While the FTSE 250 is not known as a particularly attractive place to find high dividend yields, Saga (LSE: SAGA) could be an exception. While the index has a dividend yield of little over 3%, the over-50s travel and insurance specialist has a yield of 8%.

Certainly, the company’s share price fall has boosted its dividend yield. However, it could offer improving financial prospects which have not yet been factored into its valuation by the stock market. Alongside another dividend stock which released results on Thursday, it could be worth buying for the long run.

Growth potential

The company in question is Coca-Cola HBC (LSE: CCH), which is a leading bottler for The Coca-Cola Company. It released full-year results that showed net sales growth of 6% on a constant currency basis. This is its second year of growth above its 4%-5% target range, with the business making further progress towards its 2020 margin targets.
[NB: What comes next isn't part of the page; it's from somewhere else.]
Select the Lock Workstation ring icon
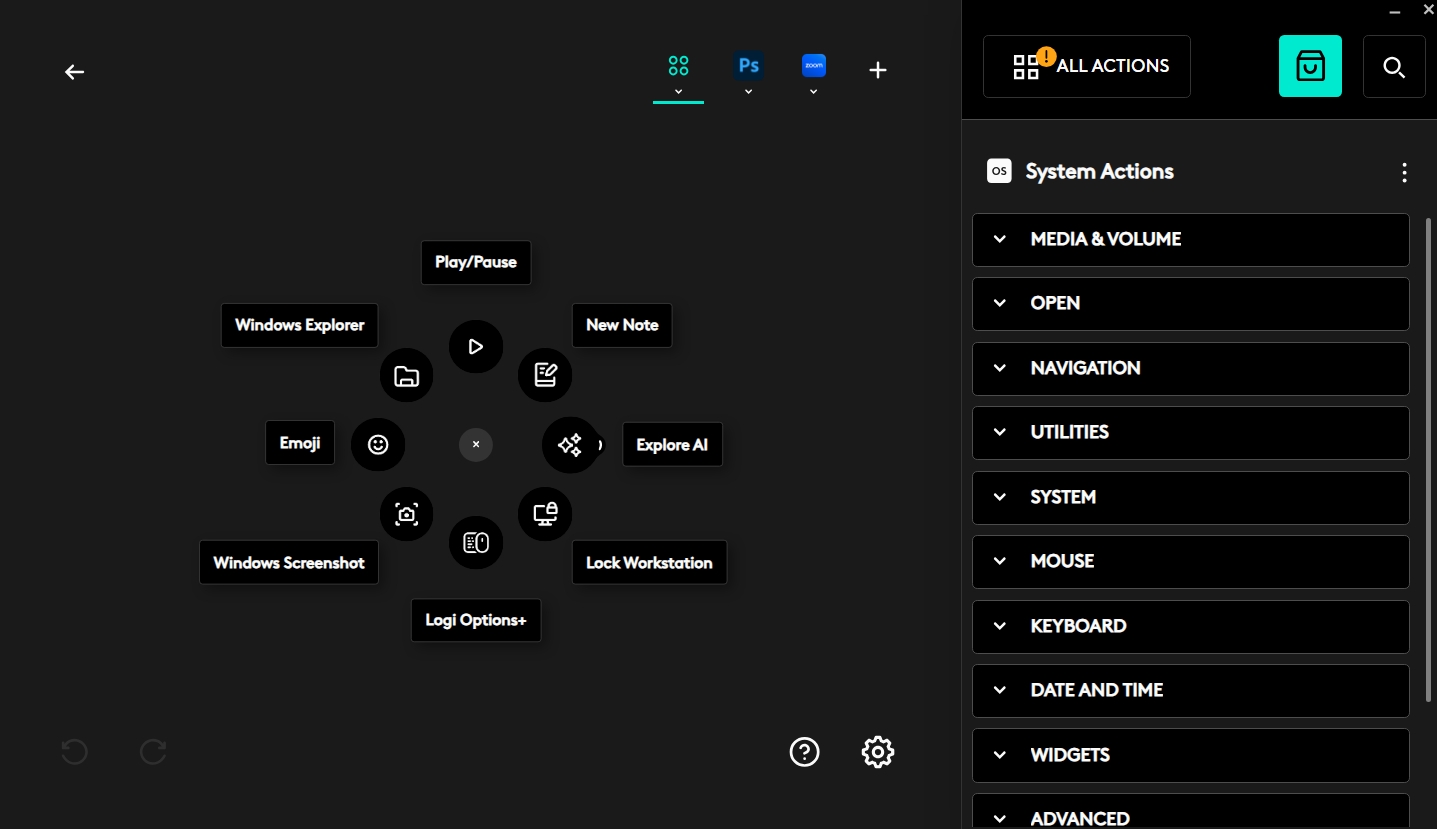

Volume growth accelerated to 4.2%, with rises experienced in all segments. This was driven by Sparkling beverages, while there was continued momentum in Emerging and Developing segment countries. The company was also able to deliver a 20 basis point reduction in operating expenses as a percentage of revenue, with innovation and an investment in marketing boosting its overall performance.

With Coca-Cola HBC having a dividend yield of 2.4%, it may not appear to be an attractive income stock. However, with this year’s dividend payment expected to mean that it has raised shareholder payments at an annualised rate of 11% over the last five years, its dividend growth rate could be high over the long run. Dividend cover of 2.2 suggests that further increases could be ahead.

Margin of safety

As mentioned, the Saga share price has experienced a challenging period in the last couple of years. Disappointing financial performance has caused investors to become increasingly bearish about the stock’s outlook. This has resulted in it offering a wide margin of safety, with a price-to-earnings (P/E) ratio of 8.5 suggesting that the stock could have value investing potential.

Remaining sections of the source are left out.